Furthermore, despite the loss of income from GE's dividend cut (nearly 10% of dividend income received in January 2018), the portfolio experienced a 91% increase in dividend income - and practically all of it came via an increase in the volume of shares owned, whether in existing or new positions, compared to last year. PPL Corporation and Kimberly Clark Co. were both new positions to the portfolio in 2018 and came with relatively high current yields at the time of purchase which have also continued to increase in the months since. Leggett & Platt Inc. and Cardinal Health, Inc. were also new positions that were initiated in towards the end of 2018 and are also adding a nice dividend stream to the portfolio. Positions in Campbell and Kimco were increased through the previous year and also come with generous yields and very reasonable valuations.

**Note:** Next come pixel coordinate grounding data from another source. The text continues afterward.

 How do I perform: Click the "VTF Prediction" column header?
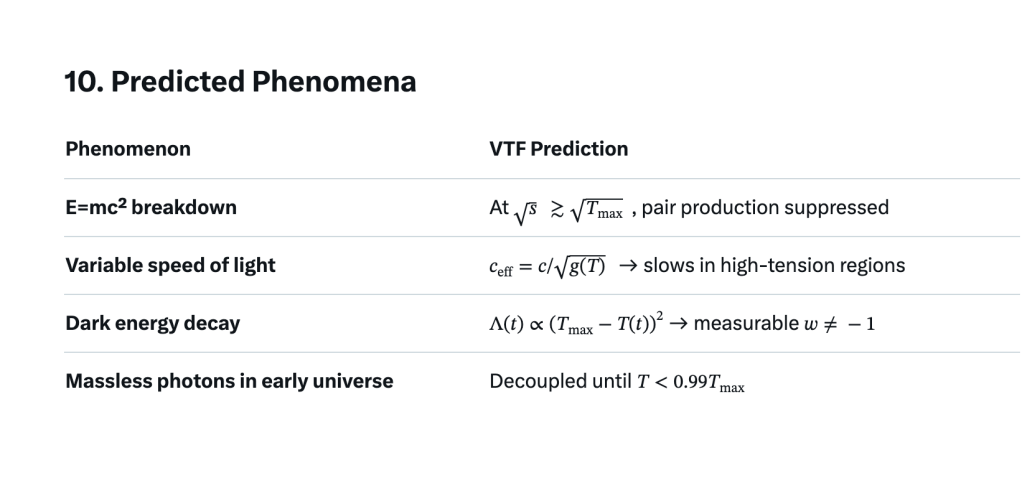click(559, 149)
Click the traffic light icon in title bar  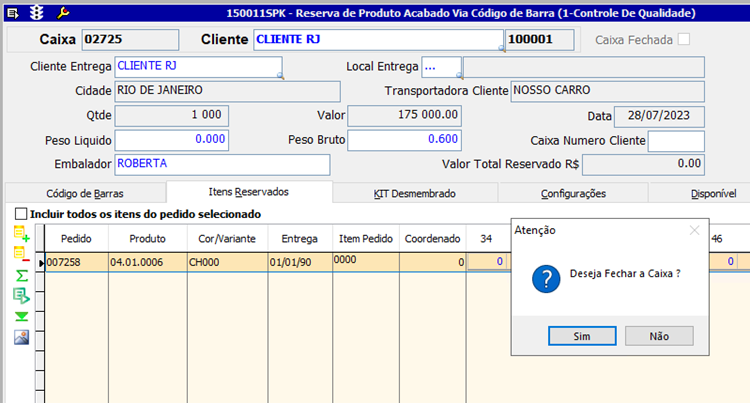[x=38, y=14]
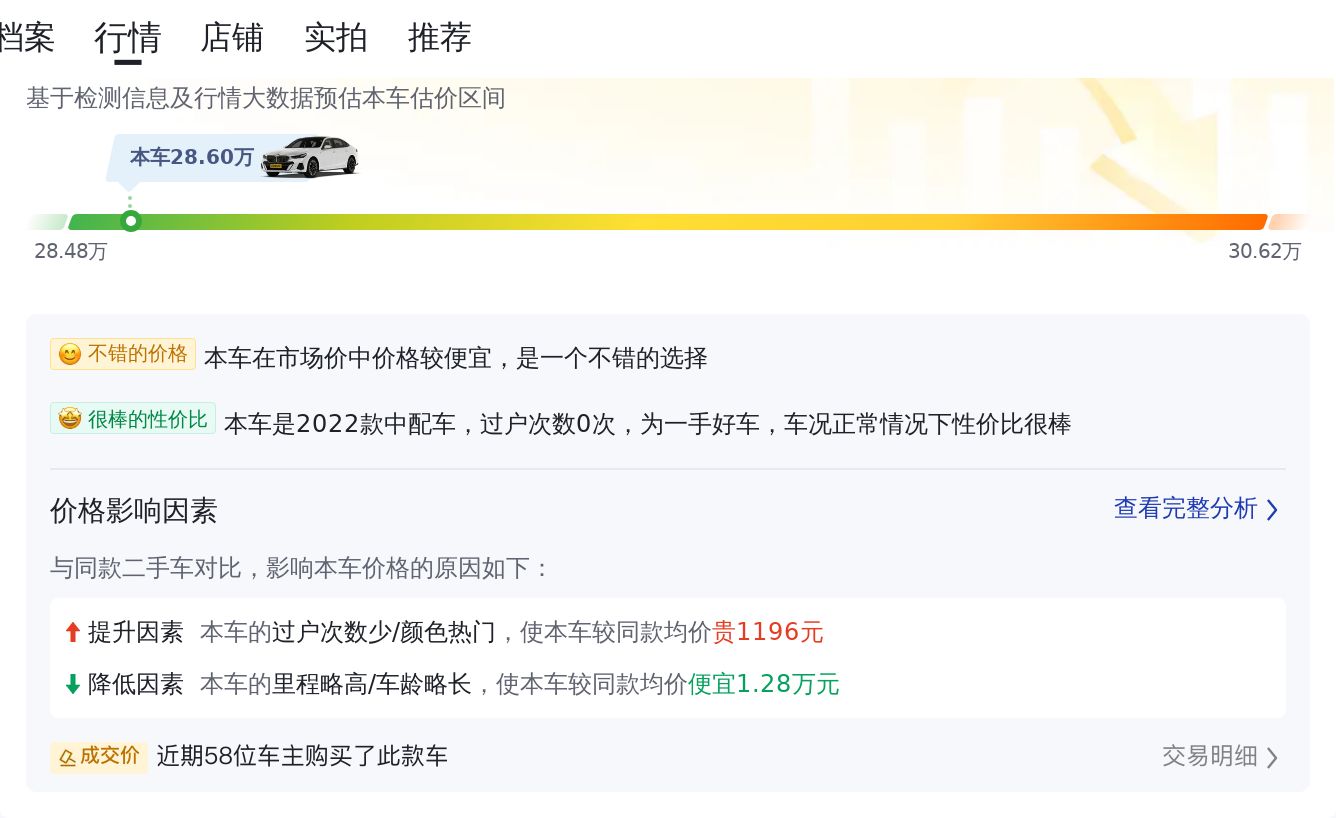Click the 30.62万 maximum price label
1336x818 pixels.
coord(1264,251)
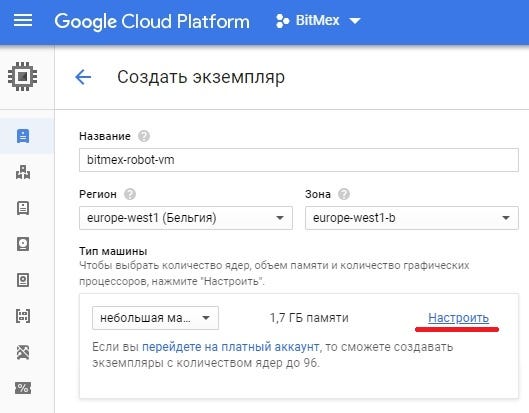Expand the BitMex project selector
The width and height of the screenshot is (529, 413).
pos(318,21)
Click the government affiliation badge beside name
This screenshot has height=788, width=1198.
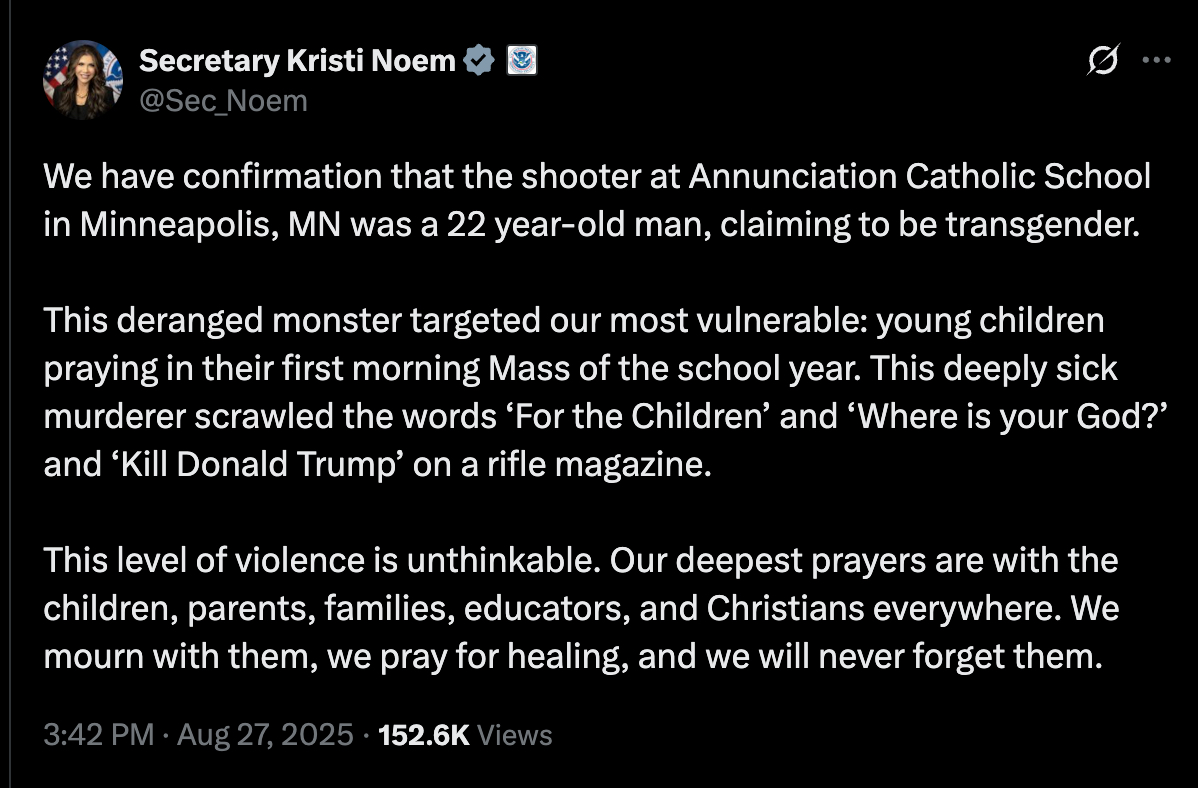point(522,61)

Campbell has not increased their dividend within the past year and recently came to terms with an activist investor to avoid an ugly proxy fight. The company has hired a new CEO who is expected to help the company divest of some under performing assets and deleverage the balance sheet. I remain a fan of CPB at current valuation and believe this a company fit the description Warren Buffett has uttered in past years - "I try to invest in businesses that are so wonderful that an idiot can run them. Because sooner or later, one will.” I believe CPB fit that description [wonderful business] and the valuation has reflected it [was run by an idiot who apparently followed the institutional imperative - growth at any cost]. This remains my thesis as I wait for a much more experienced CEO to correct the mistakes of his predecessor and which I believe will ultimately lead to earnings growth and expansion of the market multiple Wall Street is willing to pay for CPB shares. But stay tuned, maybe time will reveal that it was I who was the idiot for investing in this company 😖.
Looking Forward
With market valuation quickly recovering in January, I am not very anxious to deploy capital and will likely be tepid in my approach in coming weeks unless we see a quick and sudden decline in market valuations. With that being said, I do have my eye on a few existing positions that I believe are trading below their intrinsic value at the time of this writing, such as: BAYRY, KHC, CAH, T, GIS, IBM, and QCOM. Although these are not listed in any particular order, BAYRY remains a priority for additional capital as the company currently trades at market capitalization that equates to what they paid for Monsanto last year - which seems completely irrational IMHO.
Every time I see your table, I am amazed how clean and clear the table is. I think GE will be better and better. A 91% increase is a good progress. Cheers.
ReplyDeleteThanks for the compliment on the table and in regards to GE, I hope you're right - I am staying put for now.
DeleteLooks like a strong start to 2019. I know your GE pain. I'm still holding on to my shares with no plans to sell for now. Still even with that cut we managed some impressive year over year gains. Keep diversifying, keep investing.
ReplyDeleteExactly, diversification is key, and will help limit the "GE pain" we may occasionally experience! I am on the lookout some additional companies trading a fair to great valuations. The time between stock purchases (several weeks now) has been a bit longer than I anticipated, but I definitely hope to see the YoY gains continue throughout this year.